The violent summer of 2020 made clear how combustible this country is when significant numbers of Americans conclude that the system is not on the level, that official power is untethered to principle, that familiar pieties about neutral law and blind justice are fraudulent.

The fall of 2020 has now arrived with what promises to be an all-consuming debate in which important people are not even pausing to mouth those pieties.

Within about 90 minutes of the announcement of Ruth Bader Ginsburg’s death, Senate Majority Leader Mitch McConnell announced his narrow Republican majority is ready for an immediate battle over filling her seat with a nominee of President Donald Trump’s choosing, a contest that promises to be exclusively about power, with no whisper of pretense that anything else matters.

The confirmation fight will take place in a country still recovering from a summer of continent-wide domestic protests and riots, in the closing days of a presidential election in which there are questions about whether the votes can be reliably counted or the official result will be accepted by the candidates.

The barely disguised rationale: Why not? The possibility that a nakedly partisan fight over a high court vacancy—just six weeks before an election and potentially four months before a new president takes office—might be unfair to voters or more trauma than an already splintering country can withstand: Not a problem.
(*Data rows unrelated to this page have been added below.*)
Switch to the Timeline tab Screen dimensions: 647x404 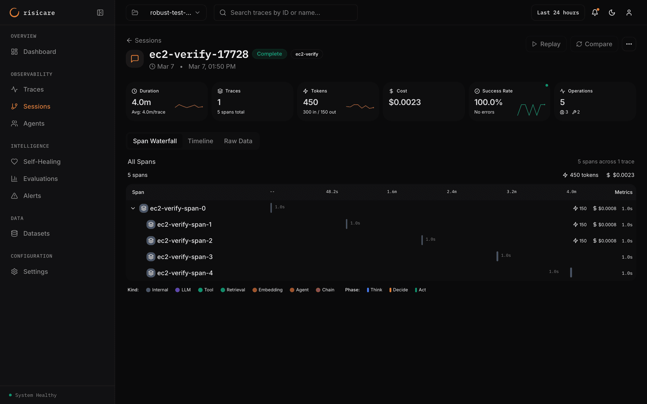(200, 141)
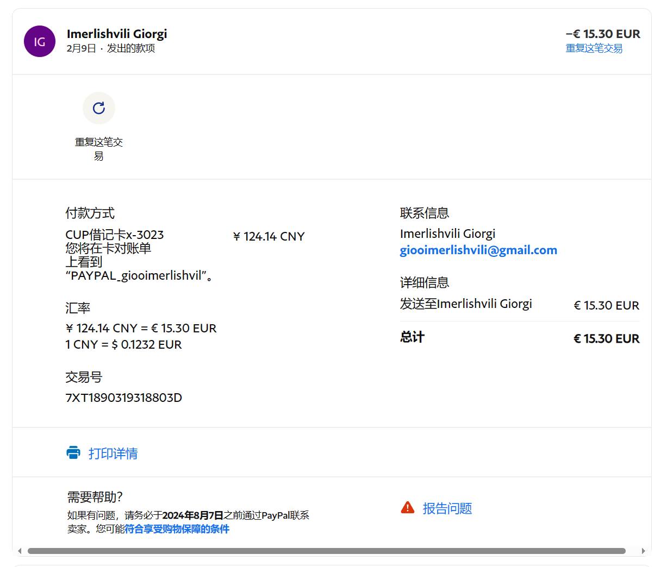Click the horizontal scrollbar thumb

(326, 551)
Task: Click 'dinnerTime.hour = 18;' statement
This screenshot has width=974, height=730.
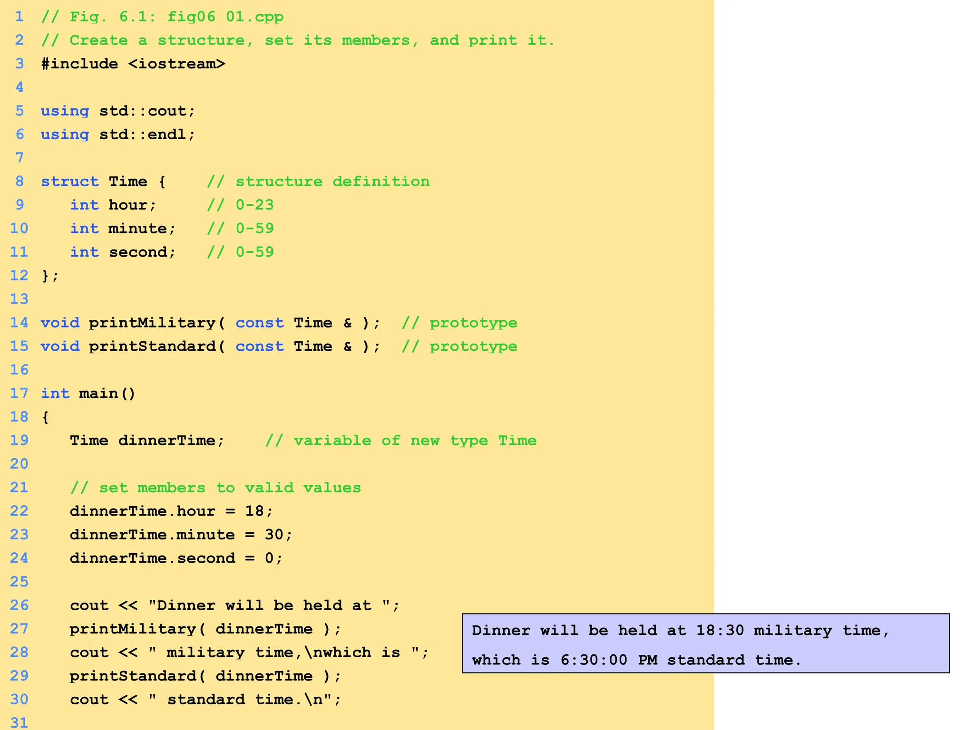Action: click(x=171, y=511)
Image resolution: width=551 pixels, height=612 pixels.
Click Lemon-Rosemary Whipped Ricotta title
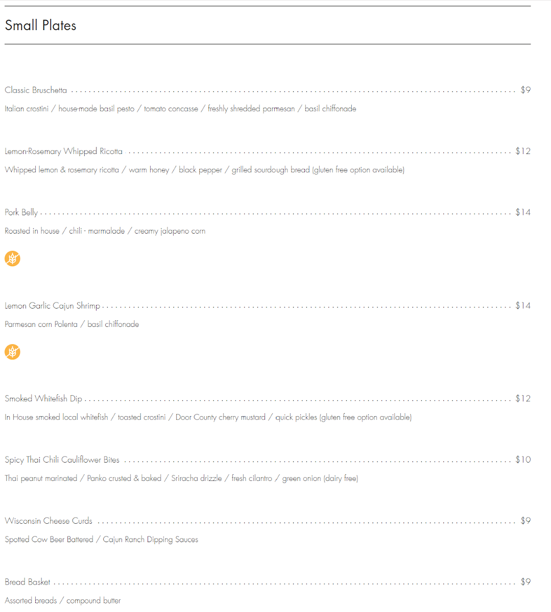(64, 151)
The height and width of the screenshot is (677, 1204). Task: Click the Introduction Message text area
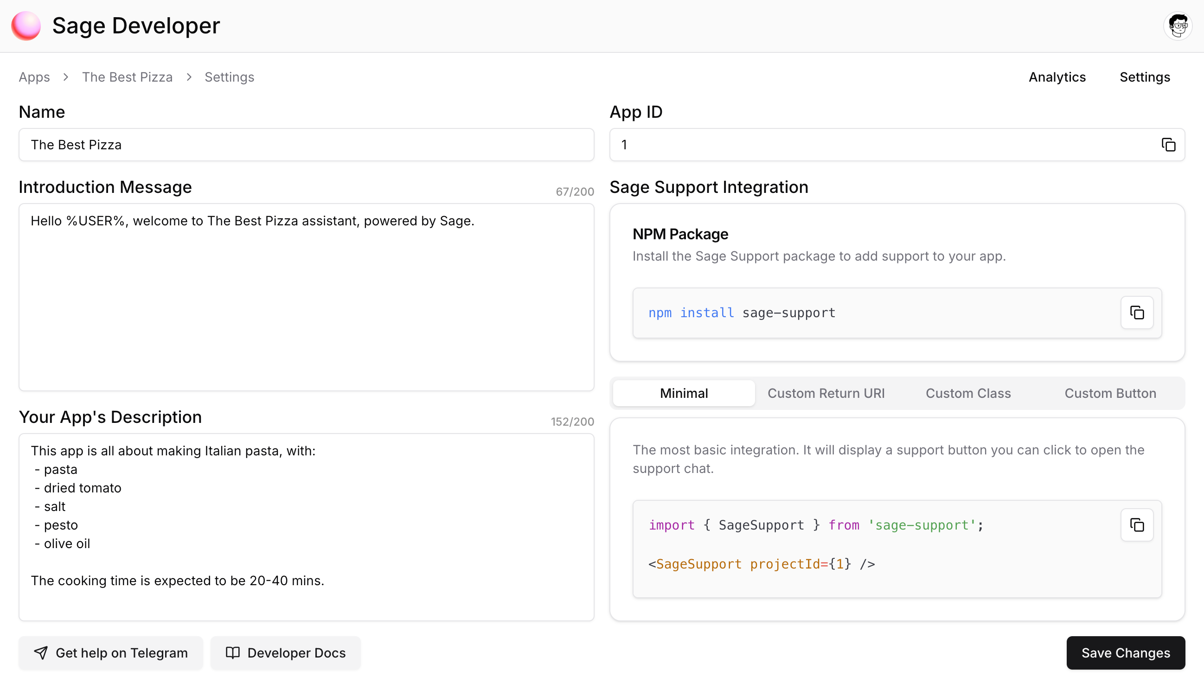(x=307, y=299)
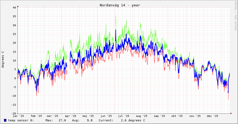Click the apr '25 x-axis label
The width and height of the screenshot is (238, 124).
(x=71, y=116)
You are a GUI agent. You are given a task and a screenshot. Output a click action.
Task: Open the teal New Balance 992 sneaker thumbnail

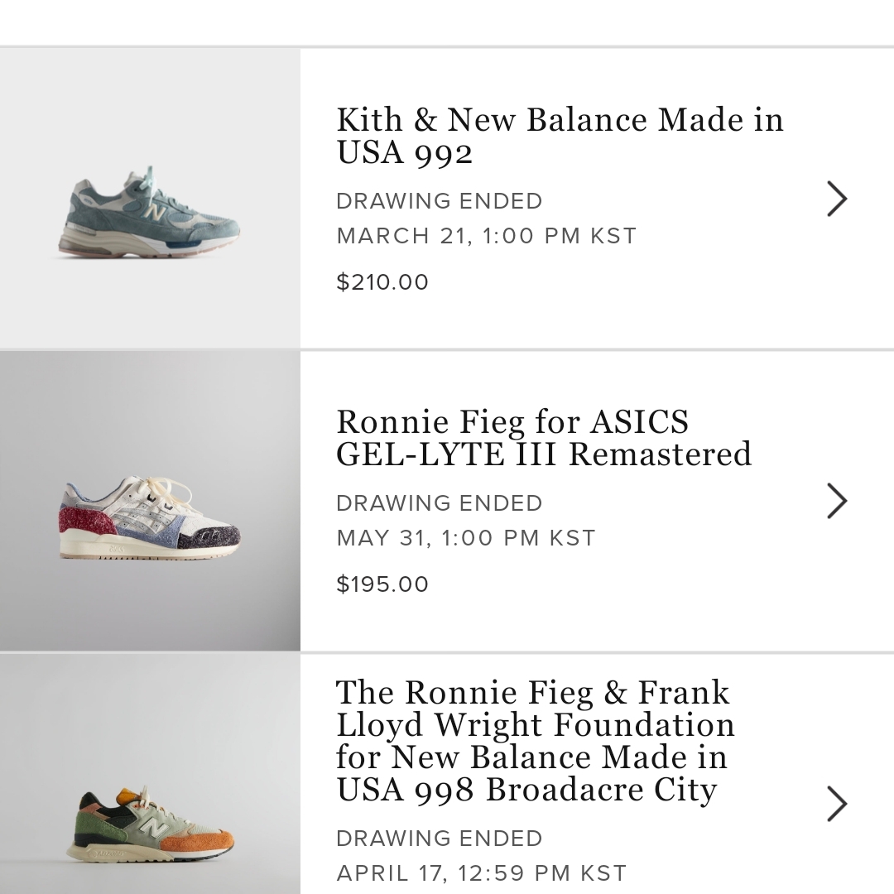(x=149, y=214)
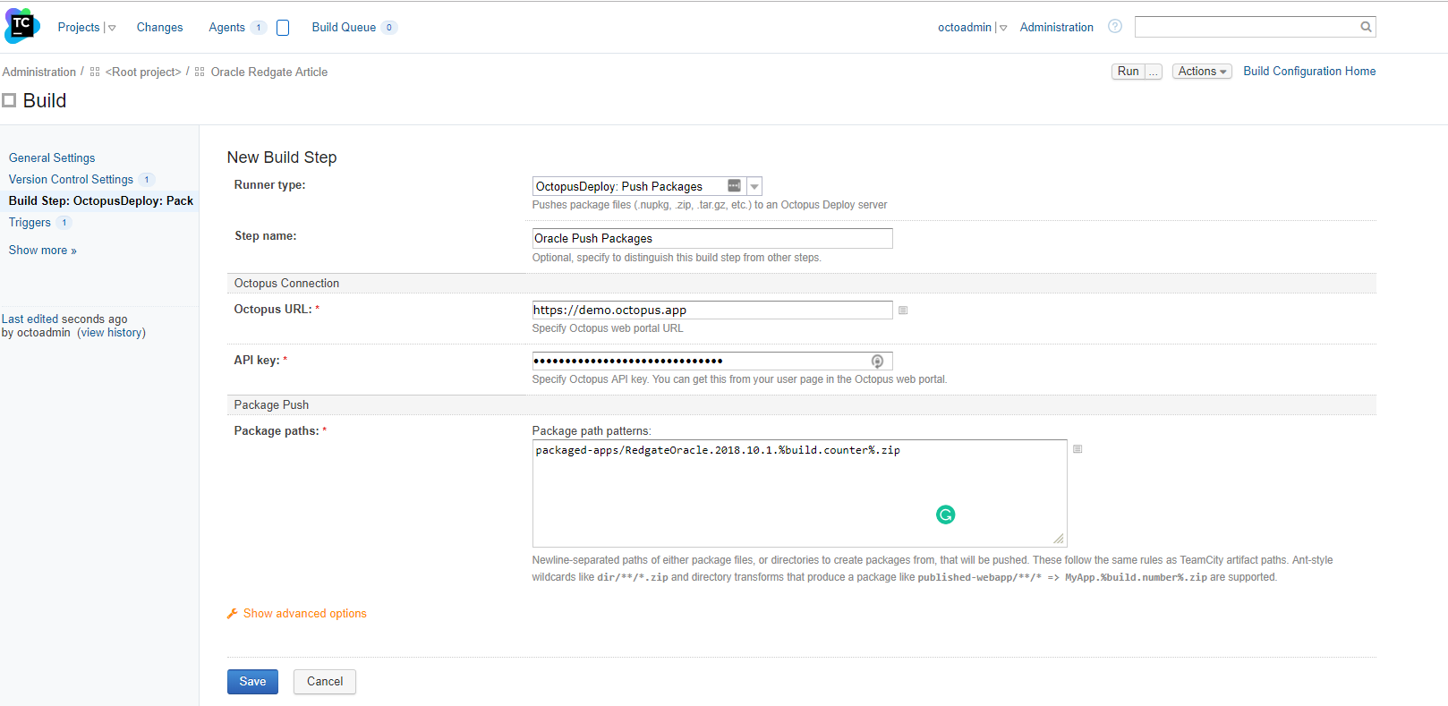The width and height of the screenshot is (1448, 706).
Task: Expand the octoadmin user menu
Action: (x=1002, y=28)
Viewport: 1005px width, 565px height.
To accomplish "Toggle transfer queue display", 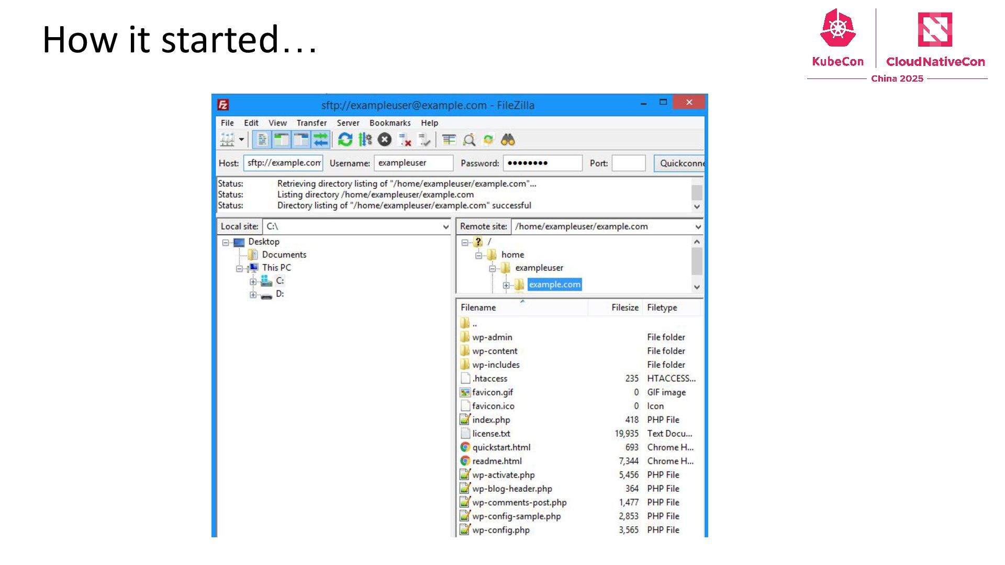I will pyautogui.click(x=320, y=140).
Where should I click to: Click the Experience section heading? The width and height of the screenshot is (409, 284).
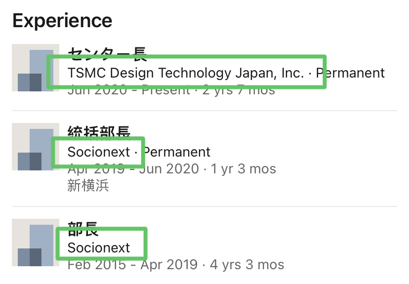pos(62,21)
McConnell has offered some tortured logic about how his successful move four years ago to block President Barack Obama from filling a Supreme Court vacancy because February was too close to the 2016 election is somehow consistent with his determination to act on Trump’s nominee now. When the president and the Senate are of the same party, he says, there’s no reason for delay. Clear enough? It is of no consequence whether this sounds convincing to McConnell’s fellow Republicans—presumably most of them do not care—or to Senate Democrats because in the modern Senate their minority status means on court fights they don’t matter.

There is no point, arguably, moaning about shattered norms because remorseless because-we-can battles about the Court now are the norm.

This was reflected in how expressions of sadness for Ginsburg’s death and admiration for her barrier-breaking life mixed instantly with speculation that is the standard stuff of nomination battles: How many votes can McConnell count on, given that some Republicans like Sen. Susan Collins of Maine have said they won’t act to approve a nominee this close to the election? What is the Senate calendar and what’s the minimum time necessary to push a nominee for a floor vote?

To the contrary, now might be a time to break norms—perhaps try disciplined restraint, for a change–given that there is hardly anything normal about the present state of American culture and politics. In a country so frayed, McConnell and Trump could decide to really shatter precedent by replacing the usual question, “can we do it,” with “should we do it.”

The connection between the country’s other wounds of 2020 and a Supreme Court battle perhaps isn’t self-evident. What does a policeman’s knee on George Floyd’s neck have to do with replacing Ginsburg? What do 198,000 Covid-19 deaths, as of Friday night, have to do with McConnell’s doctrine of Senate power?

Yet there is one line through them all. It is about confidence in public institutions—police, health agencies, the courts—that most Americans believe should be harnessed to principles of professional conduct and ultimately accountable to the public. Surely few people are so naïve to believe that important institutions can be insulated from politics. The mayor names the police chief. The Centers for Disease Control is part of the executive branch and answerable to the president. People care about Supreme Court nominees precisely because liberal judges like Ginsburg will affect the law in ways different than conservatives like Neil Gorsuch or Brett Kavanagh, Trump’s first two nominees.

But the fact that every arena of decision-making in American life has a political context is not the same as saying that everything is about power, and niceties of procedure and public trust are for fools.

Cities erupted this summer, and some became lawless, precisely because many people believe many police departments are not on the level when it comes to equal treatment of minorities. Recent revelations have made clear that many Trump administration statements on the pandemic are not on the level, because public health judgment are distorted by White House political intervention.

Shouldn’t the process for Supreme Court nominations, even as they inevitably become partisan, be credibly on the level—consistent and transparent from one nomination to the next?

Ginsburg herself struggled with how to balance political passions with institutional responsibilities. She loathed Trump, and didn’t hide it. In 2016, she called him “a faker” and gave an interview to The New York Times saying, “I can’t imagine what the country would be with Donald Trump as our president.”

Within days, she said her intemperate remarks were “ill-advised,” and that, “Judges should avoid commenting on a candidate for public office.” She promised, “In the future, I will be more circumspect.”

But there was no doubt that she regarded herself in mortal antagonism with Trump, and was urgently trying to outlive his presidency. It is her death that brings their clash to its climactic moment. On her deathbed, NPR reported, she dictated a statement to her granddaughter: “My most fervent wish is that I will not be replaced until a new president is installed.”

The players in the Washington drama now underway—whether Ginsburg gets her wish, or Trump and McConnell get theirs—surely are aware that the drama will echo far beyond Washington. It seems likely that an angry and fragile country could easily become more so. Political leaders are plotting scored-earth tactics on ground that is already scorched.